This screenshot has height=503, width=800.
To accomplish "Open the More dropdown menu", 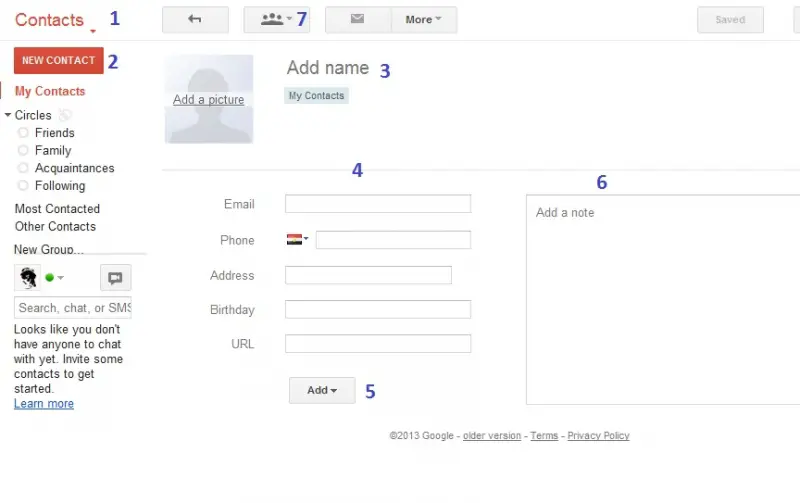I will (x=424, y=20).
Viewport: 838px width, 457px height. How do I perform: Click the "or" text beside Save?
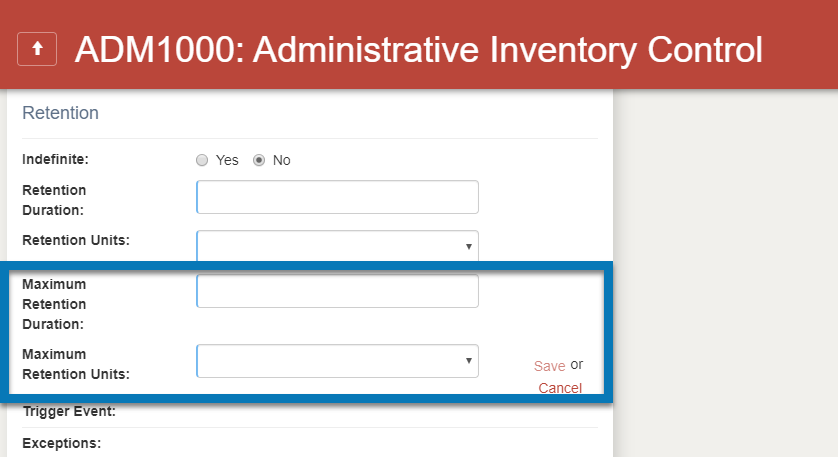577,365
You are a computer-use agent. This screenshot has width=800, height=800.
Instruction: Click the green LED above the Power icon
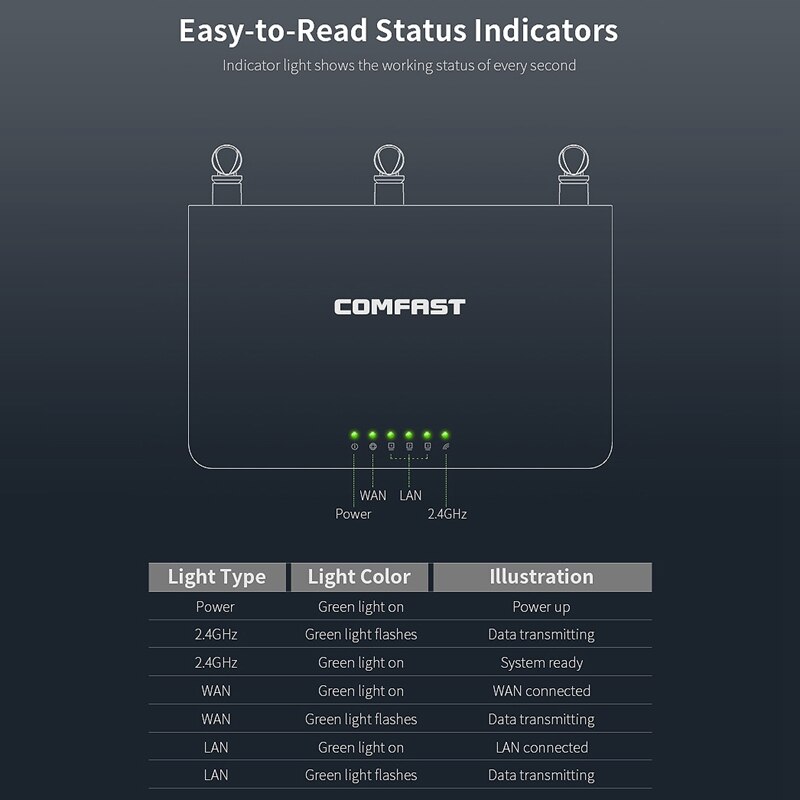[x=354, y=435]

◇ ◇ ◇ ◇

Given exercise
Switch every "Click" to "Select" in everything from the item line containing "Viewport: 838px width, 457px" down through the last of the items, leaving all else unchanged and the pictures out.

Correct response
Viewport: 838px width, 457px height. How do I perform: Select the "or" text beside Save?
577,365
You are a computer-use agent. This screenshot has width=800, height=800.
Instruction: Select the green LED above the Power icon
[x=354, y=435]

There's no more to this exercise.